Этот человек, бросившись в столь опасное предприятие и предвидя возможность бегства, захватил с собой бриллианты; он положил их мне, без моего ведома, в карман. Замечу мимоходом, что я ничего не знал о роскошном подарке испанца; мой слуга через день украл у меня это сокровище и убежал, овладев целым состоянием. Я сказал на ухо камеристке, какие предосторожности следовало принять, и собрался уходить. Камеристка осталась подле своей госпожи — обстоятельство, не слишком меня успокоившее; но я решил быть начеку. Любовник сложил в узел мертвого ребенка и окровавленные простыни, крепко завязал, спрятал его под плащом, провел мне рукой по глазам, как бы говоря, чтобы я закрыл их, и вышел первый, предложив мне знаком держаться за полу его одежды. Я повиновался, но напоследок бросил прощальный взгляд на мою случайную возлюбленную. Как только испанец оказался за дверью, камеристка сорвала маску и показала мне прелестнейшее в мире личико. Очутившись в саду, на вольном воздухе, признаюсь, я вздохнул так, как если бы с груди у меня сняли огромную тяжесть. Я шел на почтительном расстоянии от моего проводника, следя за малейшим его движением с самым пристальным вниманием. Подойдя к калитке, он, взяв меня за руку, приложил к моим губам печатку, вделанную в перстень, который я видел на его левой руке, и я дал ему понять, что оценил этот красноречивый знак. Мы вышли на улицу, где нас ждали две лошади; каждый сел в седло; испанец схватил уздечку моего коня левой рукой, поводья своего коня взял в зубы, так как в правой руке у него был кровавый сверток, и мы поскакали с быстротой молнии. Я не мог различить ничего, ни малейшей приметы, чтобы узнать потом дорогу, по которой мы мчались. Когда забрезжил рассвет, я оказался у своих дверей, а испанец пустился галопом по направлению Аточских ворот».
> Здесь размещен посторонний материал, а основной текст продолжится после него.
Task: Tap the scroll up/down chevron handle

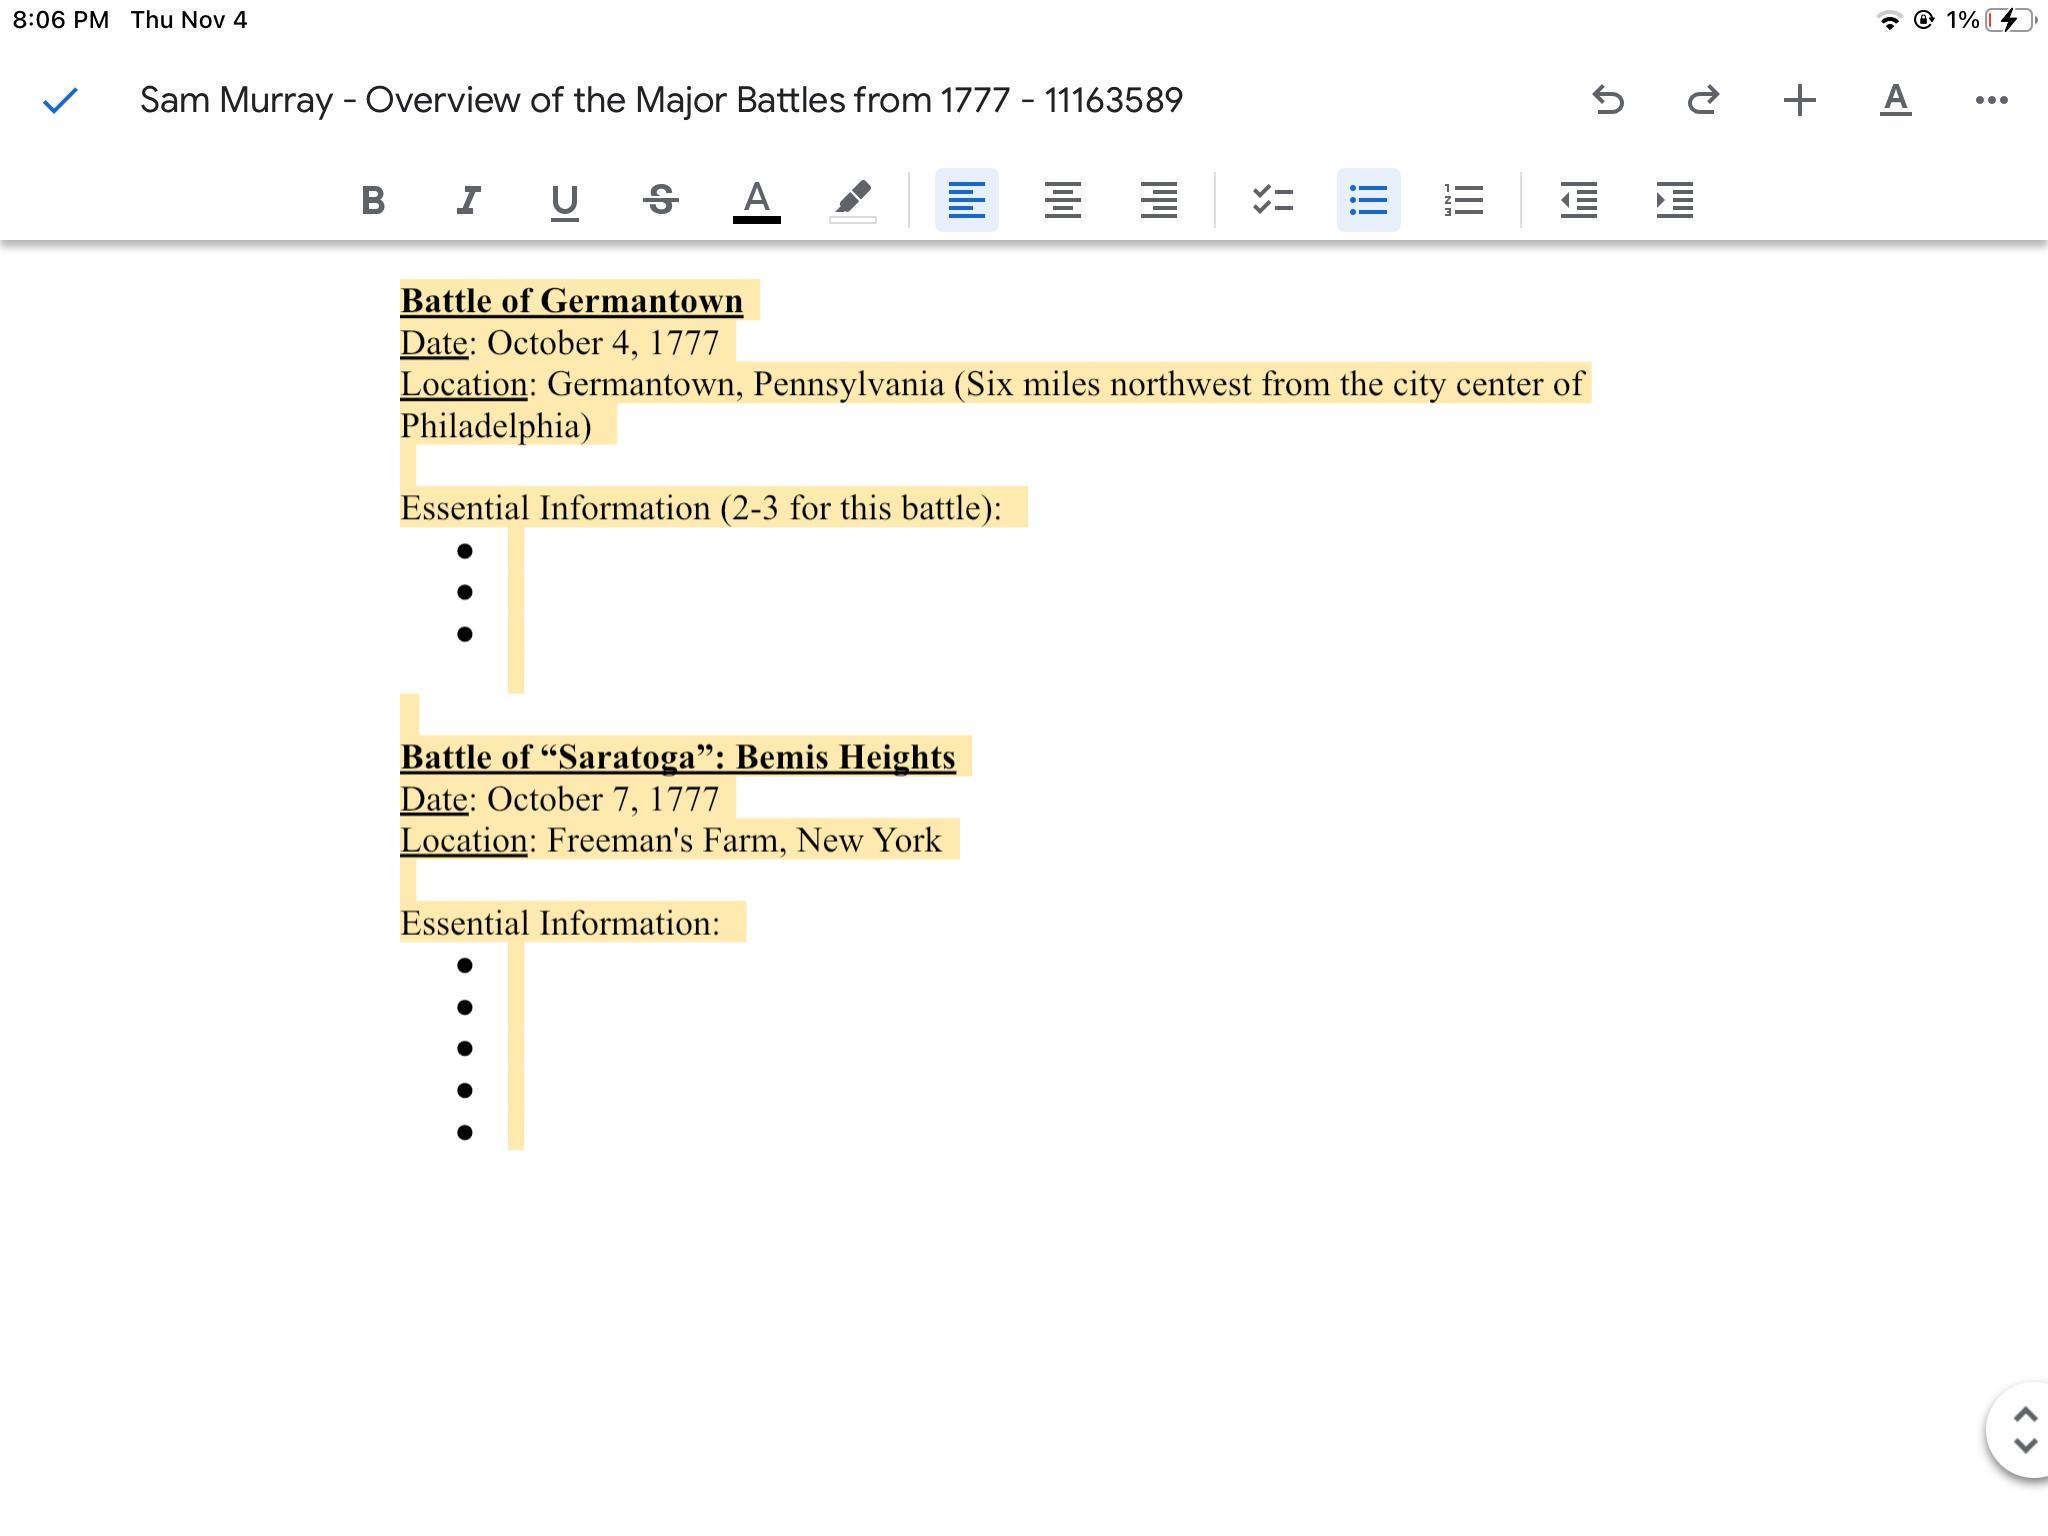Action: 2024,1430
— И вы ровно ничего не запомнили, что помогло бы вам догадаться, кто была эта женщина? — спросил полковник хирурга.
— Одно только, — ответил он. — Когда я укладывал незнакомку, я увидал на ее руке, приблизительно посередине, маленькое родимое пятнышко, размером с чечевицу, окруженное темными волосками.
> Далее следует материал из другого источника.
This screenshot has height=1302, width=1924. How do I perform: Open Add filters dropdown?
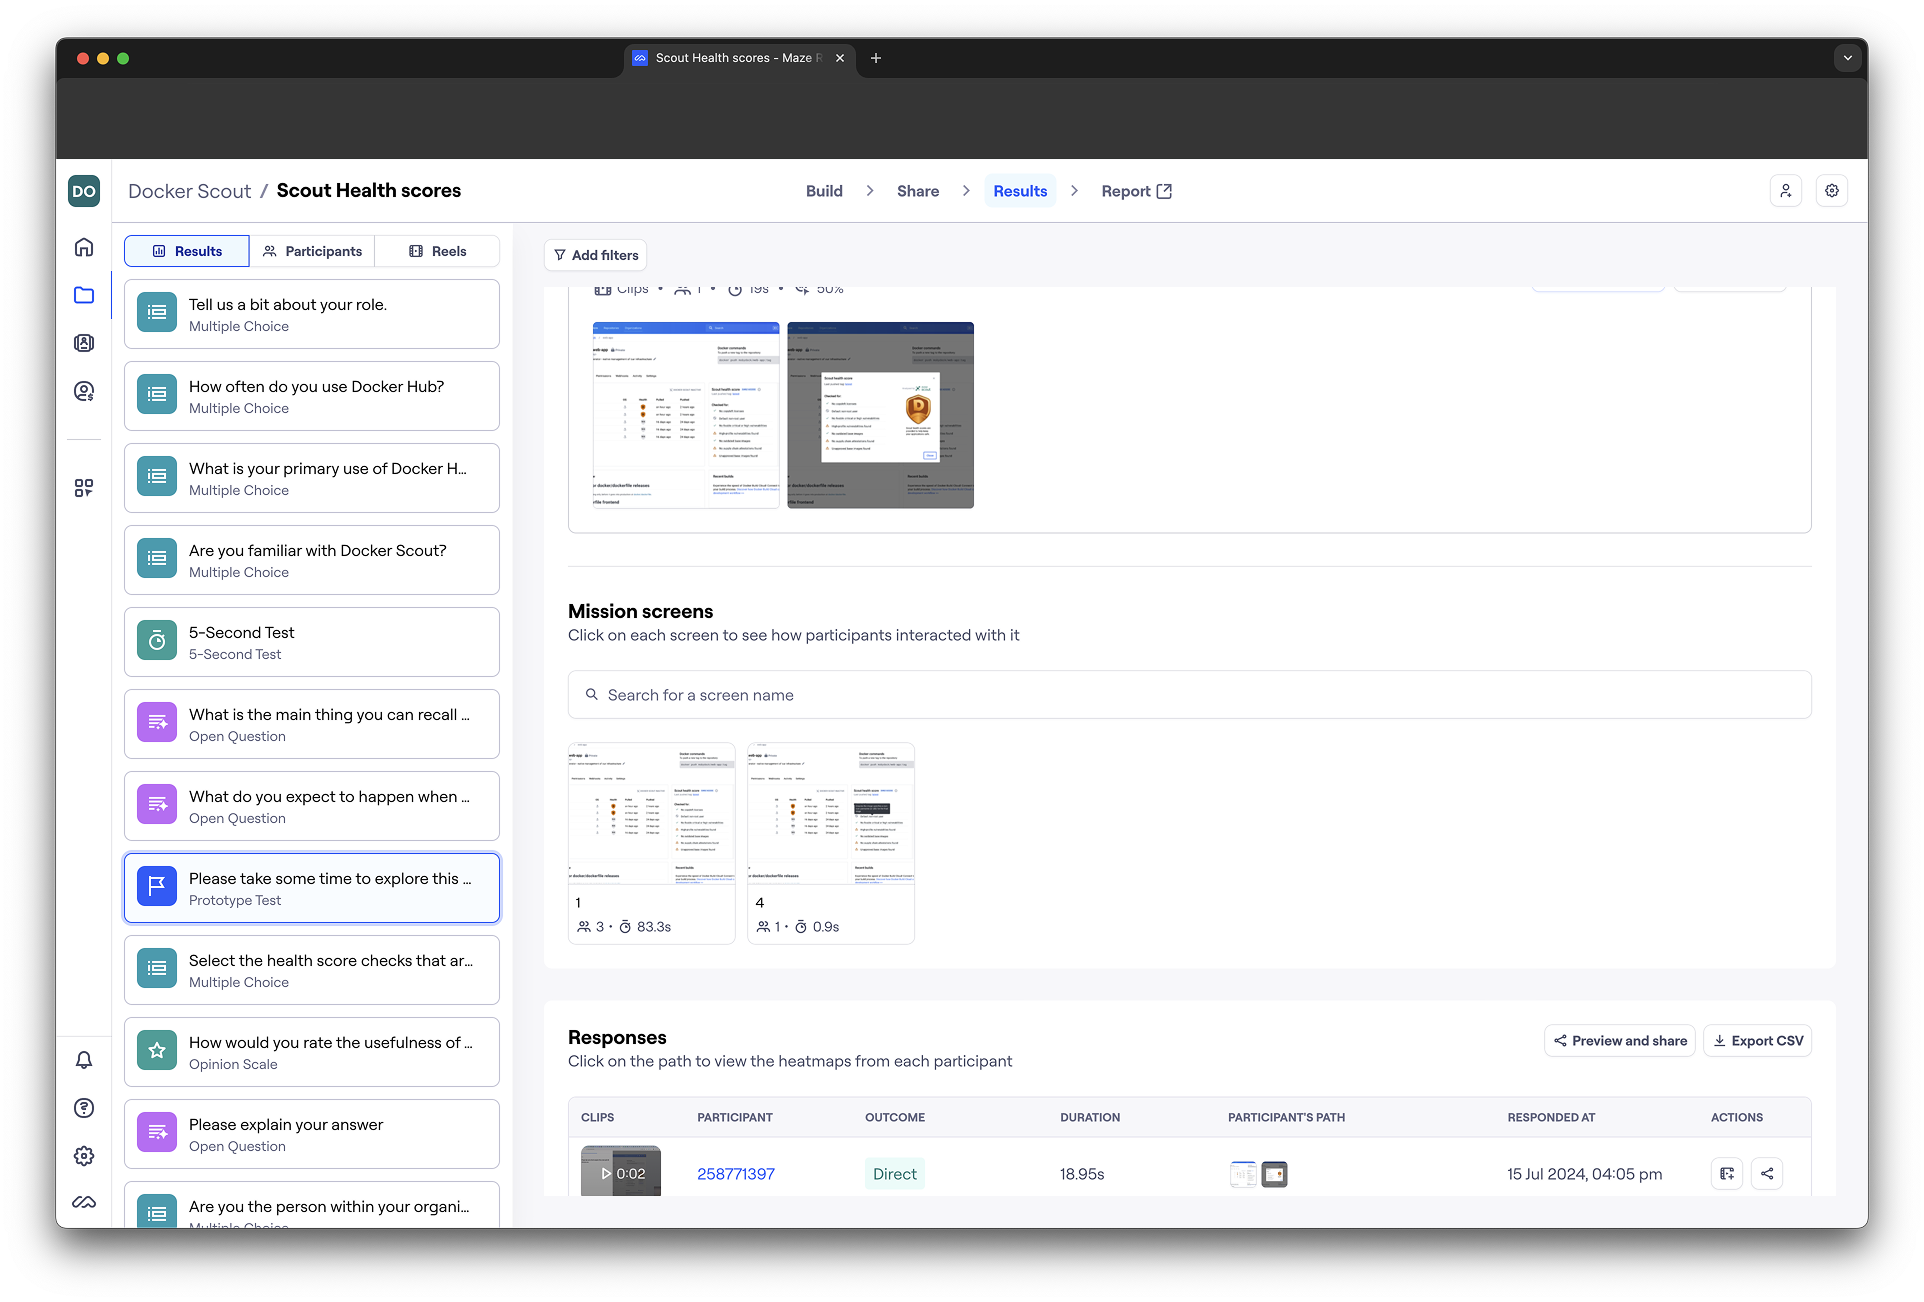(596, 255)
Внезапно нескромный хирург побледнел; все глаза устремились в направлении его взгляда, и мы увидели испанца, глаза которого сверкали из чащи апельсиновых деревьев. Заметив, что он является предметом нашего внимания, человек этот исчез с легкостью сильфа. Капитан Фалькон живо бросился за ним в погоню.
— Моя карта бита, друзья мои! — воскликнул хирург. — Этот взгляд василиска заледенил мне кровь. В ушах моих звенят погребальные колокола! Примите мое последнее прости, вы похороните меня здесь!
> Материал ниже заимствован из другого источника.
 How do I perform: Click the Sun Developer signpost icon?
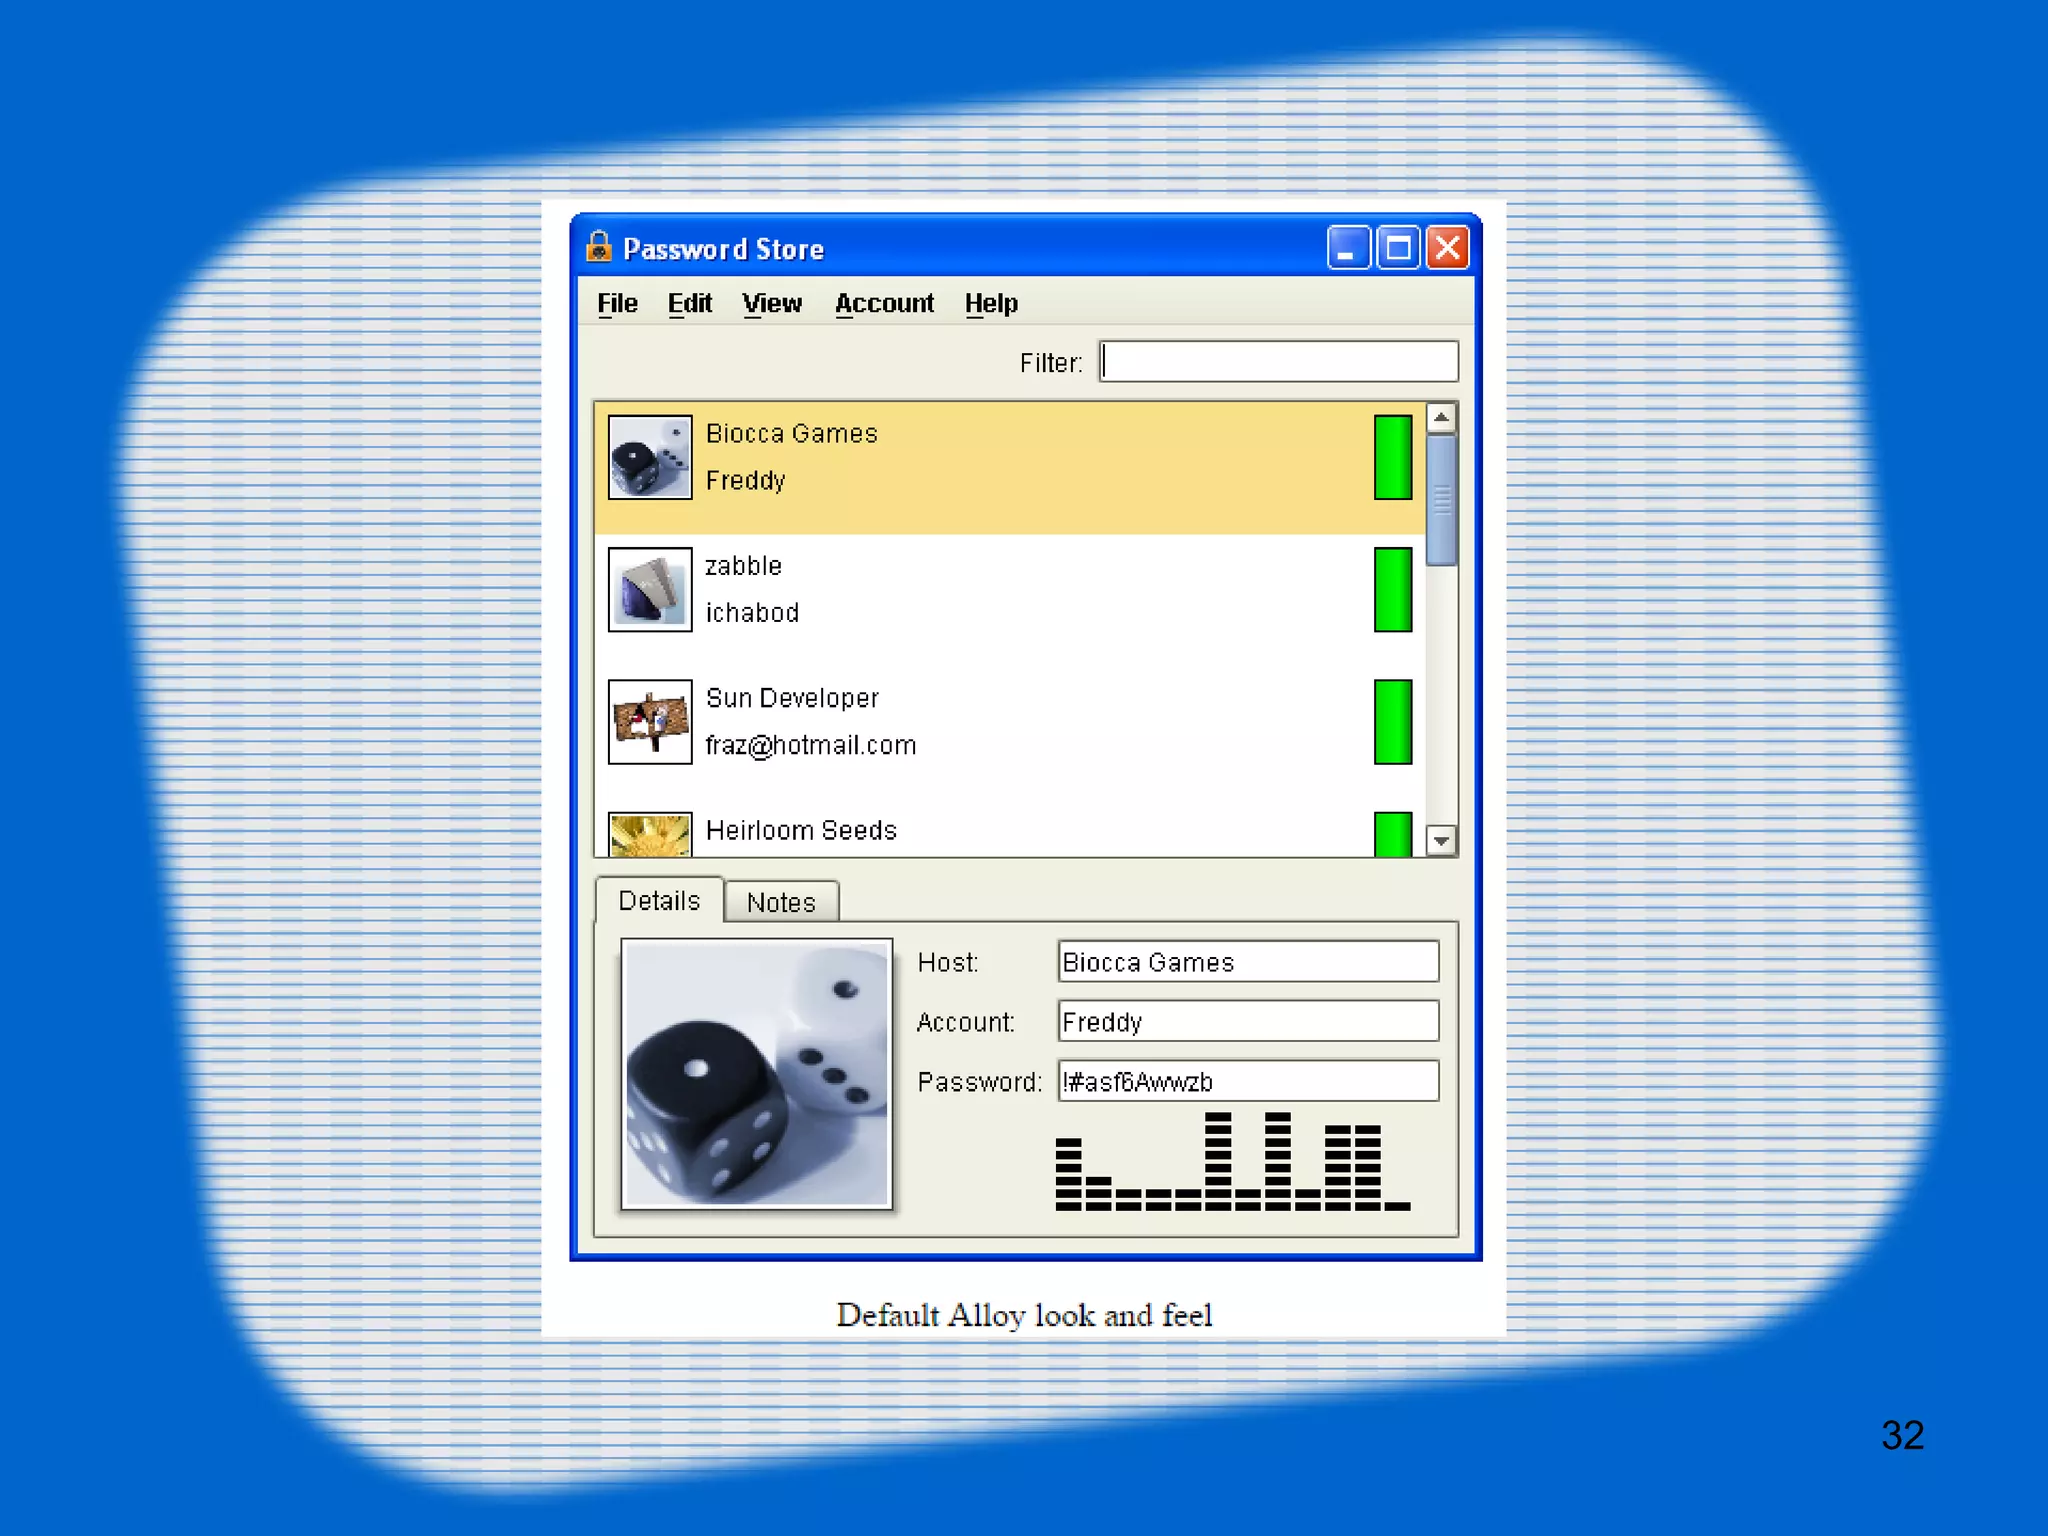pyautogui.click(x=649, y=721)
— Ну и дурак! — сказал полковник Юло. — Фалькон выследит испанца, который нас подслушивал, он сумеет с ним справиться.
— Ну что? — воскликнули офицеры, увидав капитана, который возвращался, весь запыхавшись.
— Черта с два! — ответил Фалькон. — Он как сквозь землю провалился. Но не волшебник же он! Нет сомнения, что он свой в этом доме, знает все входы и выходы и, конечно, без труда от меня ускользнул.
— Я погиб, — мрачно сказал хирург.
— Ну, ну, успокойся, Бэга (его звали Бэга), — ответил я ему, — мы по очереди будем дежурить у тебя до твоего отъезда. Сегодня мы проводим тебя домой.